KemenPPPA prihatin terhadap dugaan kasus kekerasan seksual yang menimpa dua orang pegawai Universitas Pancasila.

Liputan6.com, Jakarta - Tindak pelecehan seksual terjadi di lingkungan Universitas Pancasila (UP). Bukan di tingkat mahasiswa, pelecehan seksual diduga dilakukan oleh rektor yang kini dinonaktifkan berinisial ETH terhadap dua orang pegawai.

Mendengar kasus ini, Kementerian Pemberdayaan Perempuan dan Perlindungan Anak (KemenPPPA) ikut angkat bicara.

KemenPPPA prihatin terhadap dugaan kasus pelecehan seksual yang menimpa dua orang pegawai Universitas Pancasila. Deputi Perlindungan Hak Perempuan KemenPPPA, Ratna Susianawati menyatakan pihaknya mendukung penyelidikan aparat penegak hukum dalam hal ini pihak kepolisian Polda Metro Jaya yang telah tanggap menindaklanjuti pengaduan dari korban.

“Keamanan korban merupakan hal utama yang perlu diperhatikan, untuk itu apresiasi terhadap respons cepat pihak Polda Metro Jaya yang segera menindaklanjuti laporan para korban,” kata Ratna dalam keterangan resmi, dikutip Rabu (28/2/2024).

“Tentunya kami juga mendukung proses penyelidikan yang tengah diupayakan dengan mengutamakan keberpihakan terhadap korban dan berharap terduga pelaku dapat bersikap kooperatif dengan mematuhi pemanggilan pemeriksaan polisi,” tambahnya.

Dugaan pelecehan seksual yang dilakukan ETH berujung dirinya dinonaktifkan sebagai Rektor UP. Hal ini disambut baik oleh KemenPPPA.

“Kami juga menyambut baik penonaktifan terduga pelaku untuk lebih menjaga independensi proses penyelidikan oleh kepolisian,” ucap Deputi Perlindungan Hak Perempuan KemenPPPA di Jakarta, Selasa 27 Februari 2024.

2 dari 4 halaman

Faktor Relasi Kuasa

Kasus dugaan kekerasan seksual yang melibatkan pimpinan dari perguruan tinggi ini menurut Ratna sangat memprihatinkan.
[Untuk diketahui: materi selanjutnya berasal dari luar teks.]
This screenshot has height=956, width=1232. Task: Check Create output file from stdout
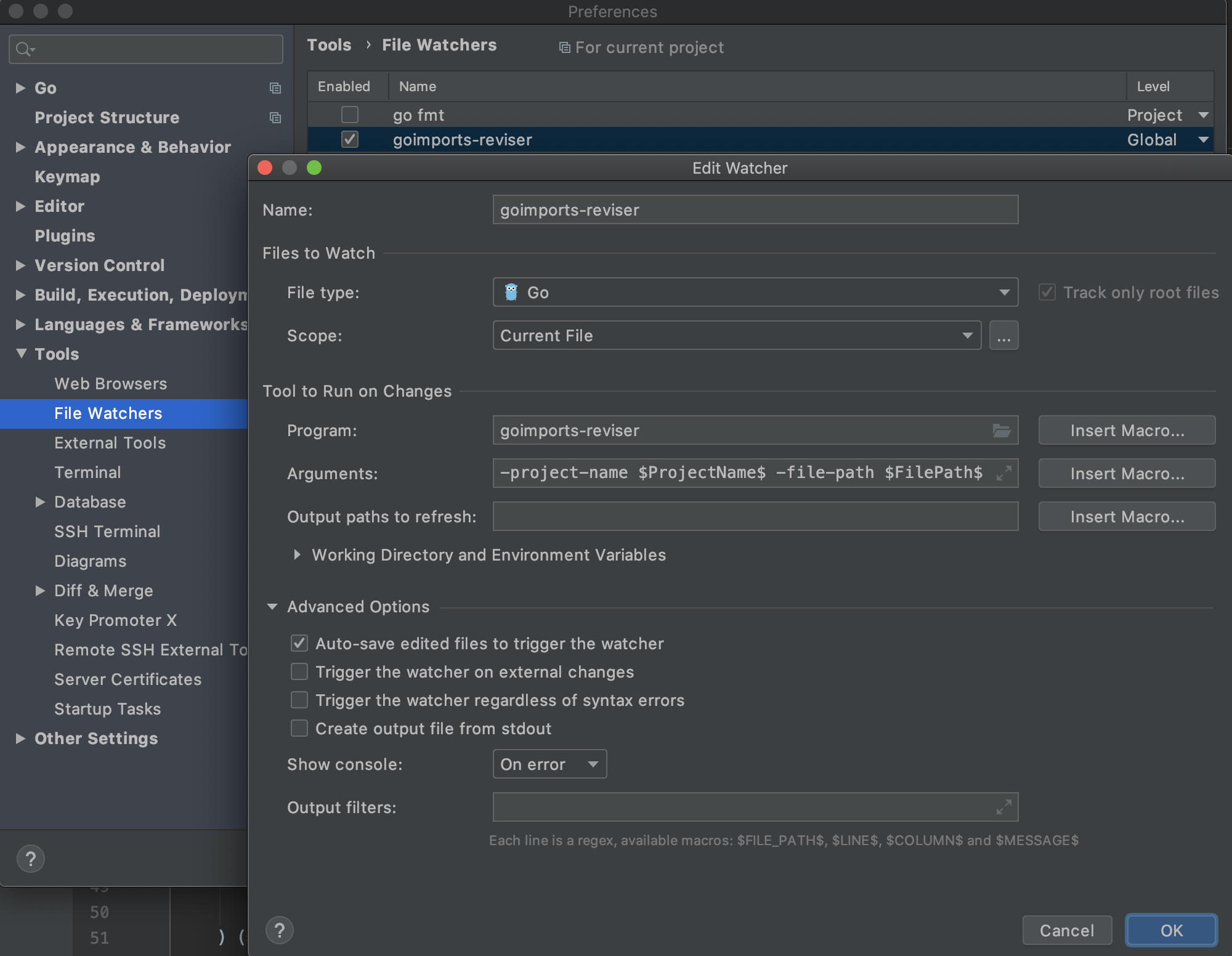299,729
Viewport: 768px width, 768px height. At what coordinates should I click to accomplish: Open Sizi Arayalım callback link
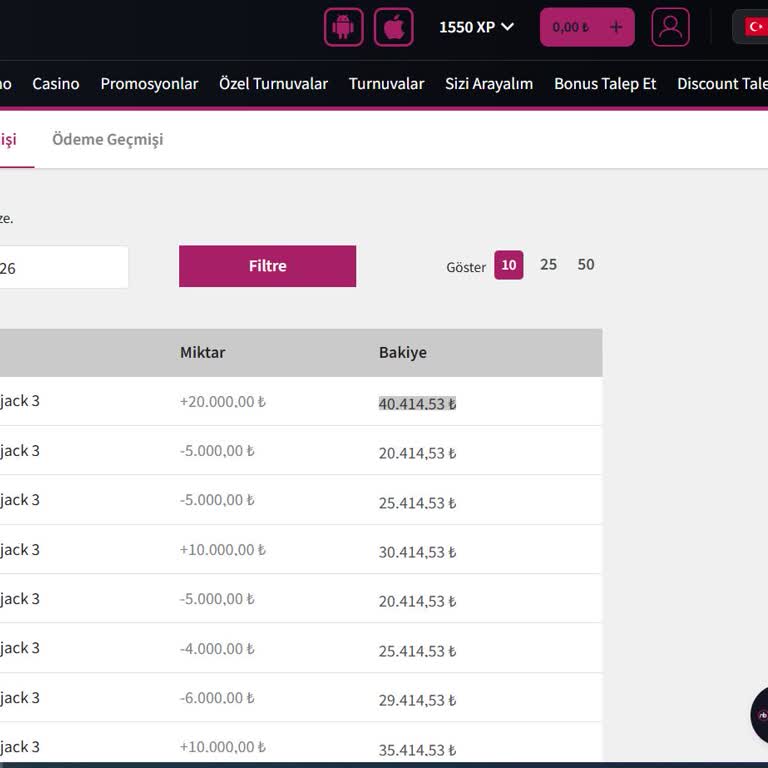click(489, 84)
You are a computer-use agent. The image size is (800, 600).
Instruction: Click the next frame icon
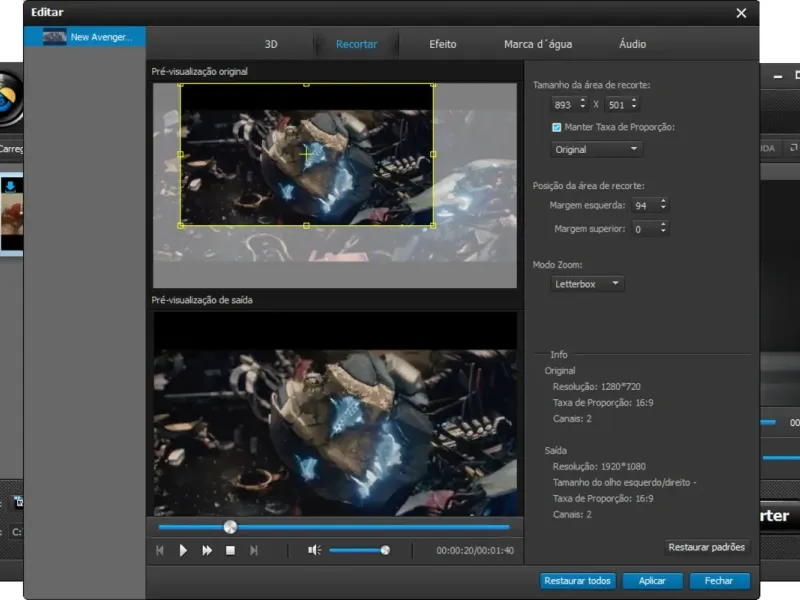254,550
Ratna menilai, kasus ini membuktikan adanya relasi kuasa terduga pelaku yang memicu tindak pidana kekerasan seksual.

“Jika terduga pelaku terbukti melakukan kekerasan seksual, hal ini menjadi contoh nyata bahwa adanya relasi kuasa di lingkungan kerja benar terjadi, tidak terkecuali di lingkungan kerja para akademisi. Dan sekali lagi kami tegaskan bahwa kekerasan seksual merupakan pelanggaran hak asasi manusia yang tidak dapat ditoleransi,” tegas Ratna.

3 dari 4 halaman

Apresiasi Keberanian Korban

Ratna juga mengapresiasi keberanian korban dalam melaporkan kejadian tersebut pada pihak berwajib.

“Kami juga mengapresiasi keberanian korban yang telah melaporkan kasus kekerasan seksual yang dialami untuk memperjuangkan hak dalam mendapatkan perlindungan dan penegakan hukum. Serta keluarga yang telah mendukung para korban agar berani untuk mengungkapkan kekerasan yang dialami.”

KemenPPPA melalui Tim Layanan Sahabat Perempuan dan Anak (SAPA) 129 telah berkoordinasi dengan UPTD PPA Provinsi DKI Jakarta dan Itjen Kemendikbudristek untuk proses pengawalan kasus ini. Tujuannya, memastikan pelindungan dan upaya pemenuhan hak korban.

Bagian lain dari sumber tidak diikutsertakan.